* _Problem requirements_
Each record below should be written out again exactly as given.

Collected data
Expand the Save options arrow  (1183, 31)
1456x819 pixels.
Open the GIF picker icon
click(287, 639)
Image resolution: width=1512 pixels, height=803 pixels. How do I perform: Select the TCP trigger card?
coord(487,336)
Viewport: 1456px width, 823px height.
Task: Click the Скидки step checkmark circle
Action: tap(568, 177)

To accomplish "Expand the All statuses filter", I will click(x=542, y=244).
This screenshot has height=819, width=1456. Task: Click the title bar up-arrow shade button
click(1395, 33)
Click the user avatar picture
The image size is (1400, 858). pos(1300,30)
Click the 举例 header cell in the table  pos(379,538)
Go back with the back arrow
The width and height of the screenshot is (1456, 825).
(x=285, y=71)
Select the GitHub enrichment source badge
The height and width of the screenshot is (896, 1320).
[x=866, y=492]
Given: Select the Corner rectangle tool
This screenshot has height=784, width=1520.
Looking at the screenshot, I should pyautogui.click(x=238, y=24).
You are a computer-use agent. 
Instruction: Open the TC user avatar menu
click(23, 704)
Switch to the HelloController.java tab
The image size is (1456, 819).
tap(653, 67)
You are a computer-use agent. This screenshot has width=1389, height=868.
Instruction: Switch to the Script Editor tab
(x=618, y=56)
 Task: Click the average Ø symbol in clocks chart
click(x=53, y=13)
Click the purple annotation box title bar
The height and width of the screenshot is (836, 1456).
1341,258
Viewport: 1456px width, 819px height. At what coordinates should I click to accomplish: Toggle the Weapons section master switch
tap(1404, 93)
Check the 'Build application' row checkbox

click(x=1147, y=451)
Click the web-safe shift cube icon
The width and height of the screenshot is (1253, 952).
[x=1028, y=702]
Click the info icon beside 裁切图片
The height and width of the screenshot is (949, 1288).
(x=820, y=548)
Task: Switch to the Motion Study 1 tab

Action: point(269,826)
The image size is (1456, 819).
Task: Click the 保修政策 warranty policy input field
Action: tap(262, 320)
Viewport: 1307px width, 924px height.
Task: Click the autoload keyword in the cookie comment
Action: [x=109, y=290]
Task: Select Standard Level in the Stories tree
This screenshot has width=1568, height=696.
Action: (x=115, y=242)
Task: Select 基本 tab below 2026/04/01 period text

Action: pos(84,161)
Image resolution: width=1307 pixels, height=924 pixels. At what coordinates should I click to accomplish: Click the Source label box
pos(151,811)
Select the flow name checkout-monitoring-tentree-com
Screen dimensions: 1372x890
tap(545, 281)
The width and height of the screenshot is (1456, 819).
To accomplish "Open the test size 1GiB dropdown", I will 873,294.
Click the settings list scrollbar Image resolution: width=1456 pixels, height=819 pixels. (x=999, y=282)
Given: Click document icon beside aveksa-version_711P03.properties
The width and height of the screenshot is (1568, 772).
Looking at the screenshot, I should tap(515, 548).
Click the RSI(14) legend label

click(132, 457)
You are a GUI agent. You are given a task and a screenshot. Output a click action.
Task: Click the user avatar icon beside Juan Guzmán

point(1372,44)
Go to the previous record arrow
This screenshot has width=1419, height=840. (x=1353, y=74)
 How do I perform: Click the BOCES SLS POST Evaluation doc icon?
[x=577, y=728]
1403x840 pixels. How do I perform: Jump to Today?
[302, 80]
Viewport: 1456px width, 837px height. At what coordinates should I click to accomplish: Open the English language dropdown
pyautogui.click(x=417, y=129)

* _Finished exercise_
Expand the Save options arrow  (1183, 31)
1456x819 pixels.
Open the GIF picker icon
click(287, 639)
Image resolution: width=1512 pixels, height=803 pixels. How do I perform: Select the TCP trigger card?
coord(487,336)
Viewport: 1456px width, 823px height.
Task: Click the Скидки step checkmark circle
Action: tap(568, 177)

To accomplish "Expand the All statuses filter", I will click(x=542, y=244).
This screenshot has height=819, width=1456. Task: Click the title bar up-arrow shade button
click(1395, 33)
Click the user avatar picture
The image size is (1400, 858). pos(1300,30)
Click the 举例 header cell in the table  pos(379,538)
Go back with the back arrow
The width and height of the screenshot is (1456, 825).
(x=285, y=71)
Select the GitHub enrichment source badge
The height and width of the screenshot is (896, 1320).
[x=866, y=492]
Given: Select the Corner rectangle tool
This screenshot has height=784, width=1520.
Looking at the screenshot, I should pyautogui.click(x=238, y=24).
You are a computer-use agent. 
Instruction: Open the TC user avatar menu
click(23, 704)
Switch to the HelloController.java tab
The image size is (1456, 819).
tap(653, 67)
You are a computer-use agent. This screenshot has width=1389, height=868.
Instruction: Switch to the Script Editor tab
(x=618, y=56)
 Task: Click the average Ø symbol in clocks chart
click(x=53, y=13)
Click the purple annotation box title bar
The height and width of the screenshot is (836, 1456).
1341,258
Viewport: 1456px width, 819px height. At what coordinates should I click to accomplish: Toggle the Weapons section master switch
tap(1404, 93)
Check the 'Build application' row checkbox

click(x=1147, y=451)
Click the web-safe shift cube icon
The width and height of the screenshot is (1253, 952).
[x=1028, y=702]
Click the info icon beside 裁切图片
The height and width of the screenshot is (949, 1288).
(x=820, y=548)
Task: Switch to the Motion Study 1 tab

Action: point(269,826)
The image size is (1456, 819).
Task: Click the 保修政策 warranty policy input field
Action: tap(262, 320)
Viewport: 1307px width, 924px height.
Task: Click the autoload keyword in the cookie comment
Action: [x=109, y=290]
Task: Select Standard Level in the Stories tree
This screenshot has width=1568, height=696.
Action: (x=115, y=242)
Task: Select 基本 tab below 2026/04/01 period text

Action: pos(84,161)
Image resolution: width=1307 pixels, height=924 pixels. At what coordinates should I click to accomplish: Click the Source label box
pos(151,811)
Select the flow name checkout-monitoring-tentree-com
Screen dimensions: 1372x890
tap(545, 281)
The width and height of the screenshot is (1456, 819).
To accomplish "Open the test size 1GiB dropdown", I will 873,294.
Click the settings list scrollbar Image resolution: width=1456 pixels, height=819 pixels. (x=999, y=282)
Given: Click document icon beside aveksa-version_711P03.properties
The width and height of the screenshot is (1568, 772).
Looking at the screenshot, I should tap(515, 548).
Click the RSI(14) legend label

click(132, 457)
You are a GUI agent. You are given a task and a screenshot. Output a click action.
Task: Click the user avatar icon beside Juan Guzmán

point(1372,44)
Go to the previous record arrow
This screenshot has width=1419, height=840. (x=1353, y=74)
 How do I perform: Click the BOCES SLS POST Evaluation doc icon?
[x=577, y=728]
1403x840 pixels. How do I perform: Jump to Today?
[302, 80]
Viewport: 1456px width, 837px height. At what coordinates should I click to accomplish: Open the English language dropdown
pyautogui.click(x=417, y=129)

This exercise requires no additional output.